Ogham is often brought into discussions of Celtic astrology, and understandably so. It is real, old, and visually arresting. It feels like the perfect bridge between language, nature, and sacred symbolism.

Historically, however, Ogham is a script. It appears mainly in early medieval Ireland and survives in inscriptions, particularly on stone. That is its primary identity: a writing system, not an astrological calendar.

Over time, later traditions associated a number of Ogham letters with tree names or woody plants. This helped create a strong imaginative link between language and the living world. Once that symbolic bridge existed, it became easier for later esoteric systems to build around it.

But this is exactly the point at which precision matters.

The idea that Ogham naturally unfolds into a complete tree-based zodiac or calendar is a much later interpretive development. It does not follow automatically from the historical existence of Ogham itself. The script provided fertile symbolic material, but the astrological architecture built upon it belongs largely to later reconstruction.

So the relationship is real, but it is not simple. Ogham helps explain how tree symbolism could gain structure and poetic force. It does not, by itself, prove the existence of an ancient Druidic tree horoscope.

The roots of the symbolism are old. The final arrangement is much newer.

6. Robert Graves and the Making of the Modern Tree Zodiac

If one name must be mentioned in any serious discussion of the modern Celtic Tree Zodiac, it is Robert Graves.

When Graves published The White Goddess in 1948, he did something powerful and controversial at once. He did not simply report historical evidence. He wove together poetry, comparative mythology, tree symbolism, lunar themes, Ogham associations, and literary intuition into a grand symbolic vision. That vision has shaped modern perceptions of Celtic tree lore ever since.

For many readers, the modern form of Celtic Tree Astrology comes not from archaeology or from a recovered ancient manual, but from the imaginative afterlife of Graves’s work.

This is where confusion often begins. Because Graves wrote so compellingly, it is easy to mistake symbolic brilliance for historical demonstration. But they are not the same thing.

Graves was not uncovering an intact ancient zodiac. He was composing a pattern from fragments, echoes, correspondences, and poetic insight. His work belongs as much to mythmaking as to scholarship.
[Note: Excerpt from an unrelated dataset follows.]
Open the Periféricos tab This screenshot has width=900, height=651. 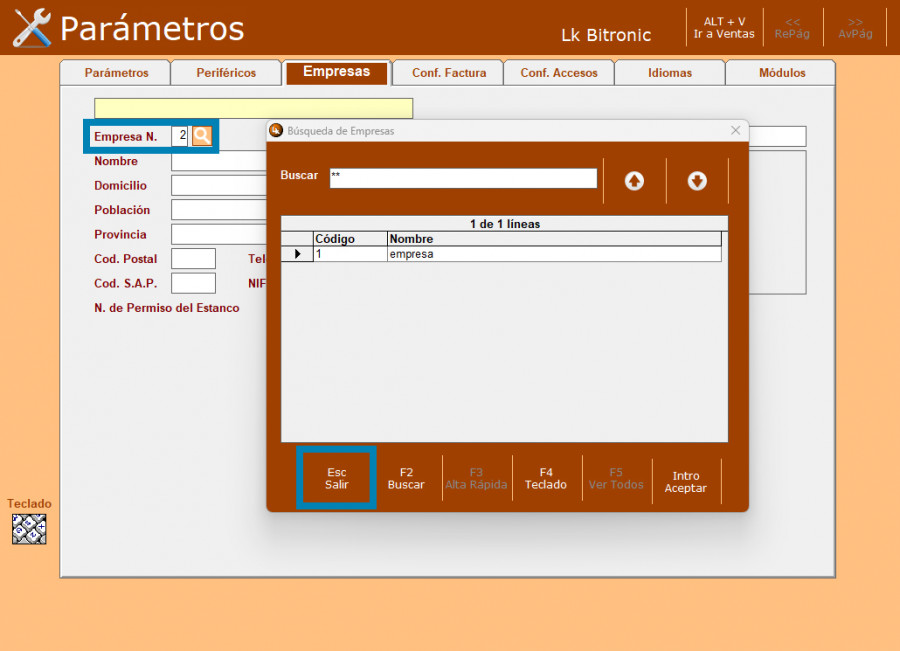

That does not make it trivial. On the contrary, its endurance comes precisely from the depth of its imaginative power. But it does mean that The White Goddess should be read as a literary and mythic influence, not as proof that the modern tree zodiac existed in a stable ancient form.

This point is central. Without it, readers can easily slide from “this is meaningful” to “this must therefore be historically original.” Graves is one of the main reasons that slippage continues.

the-white-goddess-book-cover

7. Why There Is No Single Celtic Horoscope

Another clarification helps here: there is no single, universally agreed version of “Celtic astrology.”

Some systems focus on a tree zodiac built around date ranges. Others present a tree calendar with seasonal or lunar emphasis. Some draw inspiration from Ogham correspondences. Others use animal symbolism or simplified sign systems popularised online. Still others mix folklore, neo-pagan spirituality, seasonal archetypes, and personal growth language into looser modern frameworks.

These systems overlap, but they are not identical.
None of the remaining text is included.